TEXT EXTRACT:
§

Thu, 12/15/2022 - 09:28

Security is a challenge, and so is hateful talk

Kids of all ages, along with parents, relatives, and friends, are participants in the Unity Menorah project at the Center for Jewish Life in Sag Harbor.
Center for Jewish Life

It’s 2022, thousands of years since the Israelites triumphed over persecution told in stories from biblical times, and nearly a century after the Holocaust, and we’re still having this conversation. Antisemitism has been amplified lately by celebrities who use social media to perpetuate hateful speech, and hate crimes against Jews are again on the rise.

The East End is not immune to concern. In early November, several swastikas were found carved into benches in the Shelter Island Heights area. About two weeks later, a 21-year-old Aquebogue man wearing a Nazi armband and carrying a large knife was arrested in New York City, charged with making a terrorist threat and other offenses in connection with what law enforcement agencies called “a developing threat to the Jewish community.”

§

WORK TO BE COMPLETED:
Print the passage on antisemitism word for word, between "Kids of all" and "on the rise.", inclusive.

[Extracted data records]

§

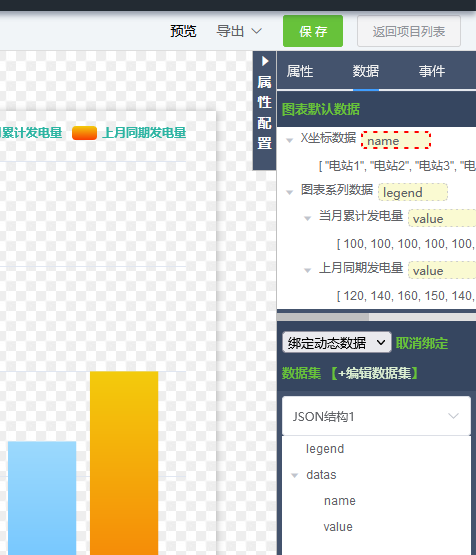Collapse the 属性配置 panel arrow
Screen dimensions: 476x555
[x=265, y=61]
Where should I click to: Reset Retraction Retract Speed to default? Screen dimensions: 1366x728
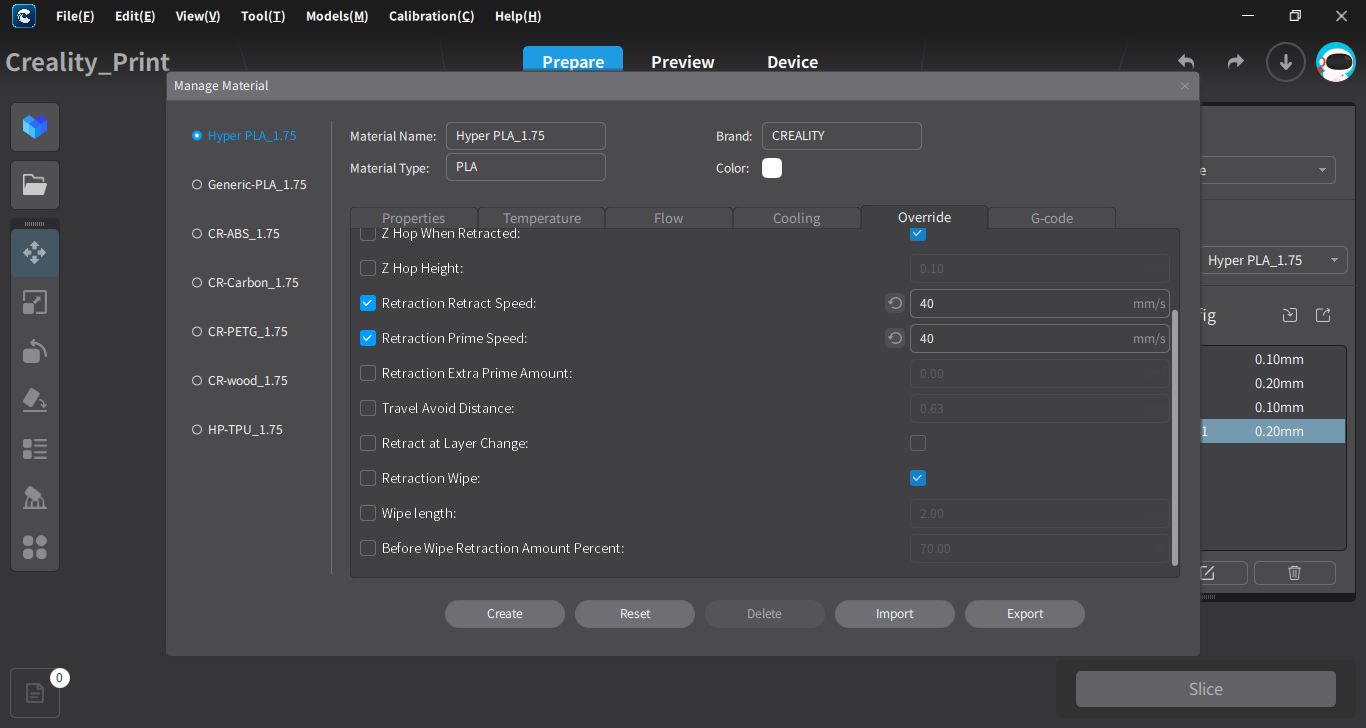point(895,304)
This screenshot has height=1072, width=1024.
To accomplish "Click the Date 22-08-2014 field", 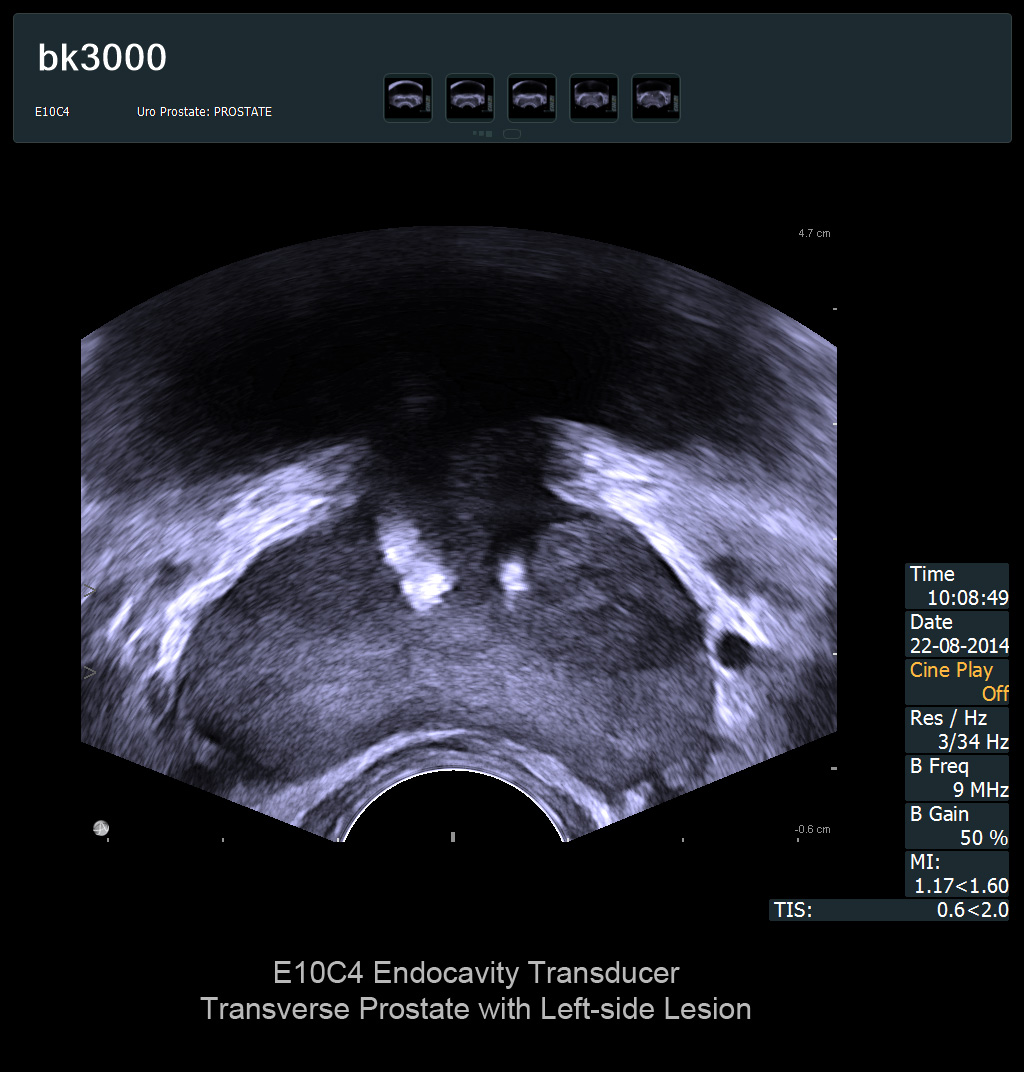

§

CORRECT OUTPUT:
Kids of all ages, along with parents, relatives, and friends, are participants in the Unity Menorah project at the Center for Jewish Life in Sag Harbor.
Center for Jewish Life

It’s 2022, thousands of years since the Israelites triumphed over persecution told in stories from biblical times, and nearly a century after the Holocaust, and we’re still having this conversation. Antisemitism has been amplified lately by celebrities who use social media to perpetuate hateful speech, and hate crimes against Jews are again on the rise.